Take the lines from the one with "Instruction: Select 'En" to the end of the listing, both ends included, and quote them exactly, leaving pictures out.

###

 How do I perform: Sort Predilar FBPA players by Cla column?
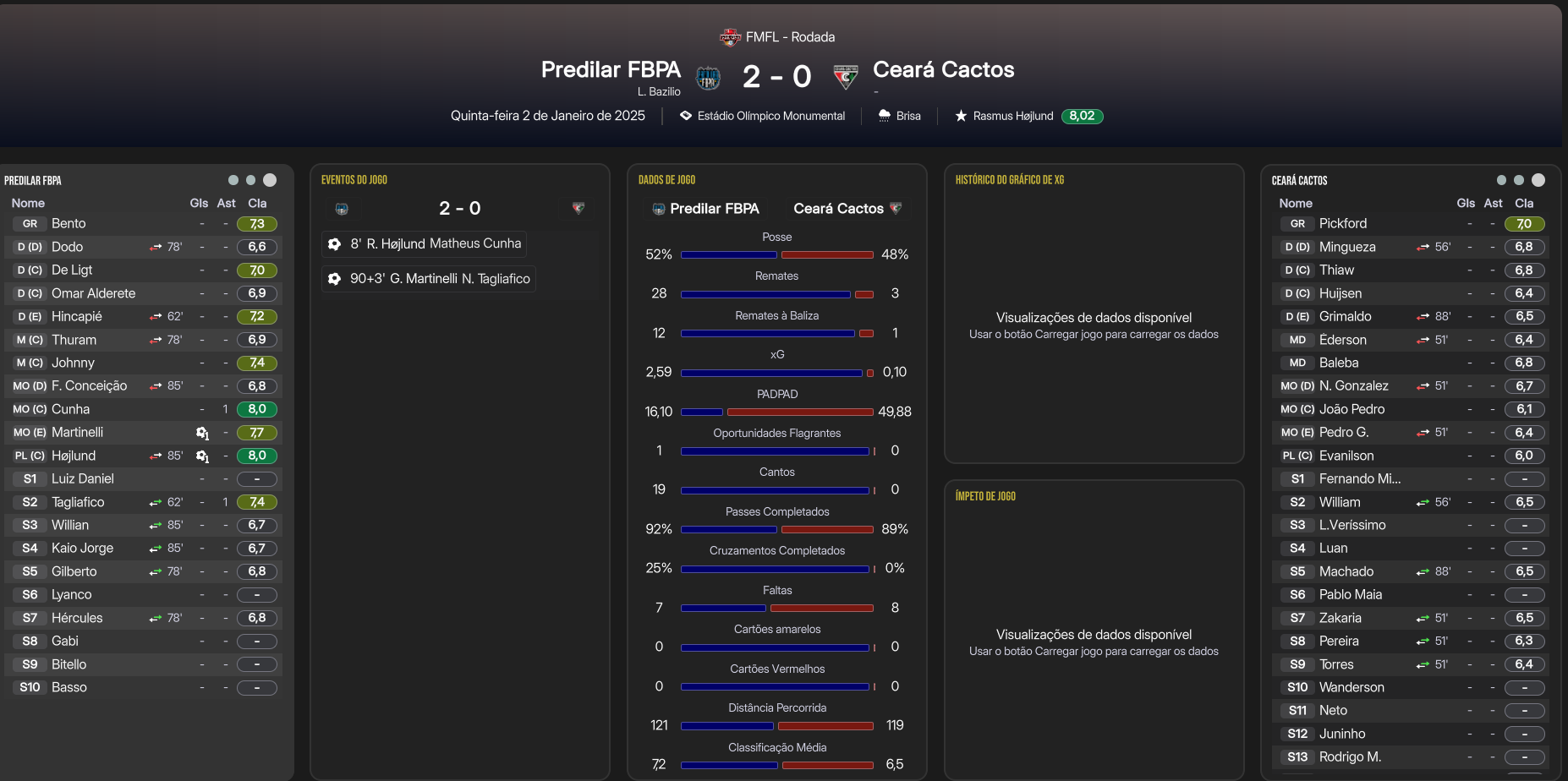coord(257,203)
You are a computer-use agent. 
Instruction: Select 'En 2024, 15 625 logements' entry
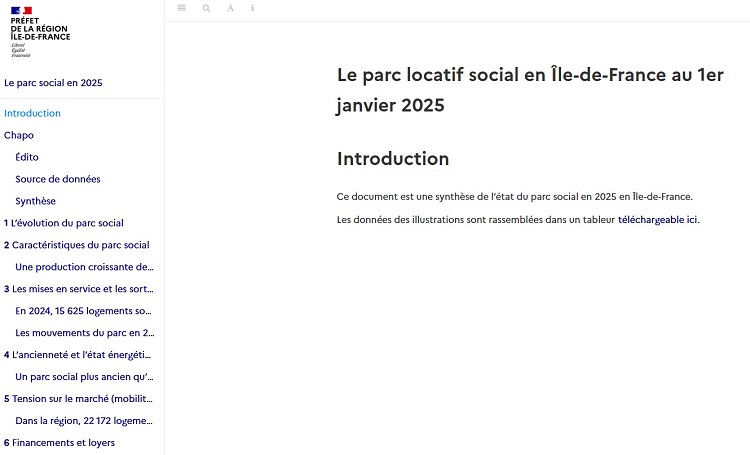pyautogui.click(x=84, y=311)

###

• _ANSWER TO THIS PROBLEM_:
Instruction: Select 'En 2024, 15 625 logements' entry
pyautogui.click(x=84, y=311)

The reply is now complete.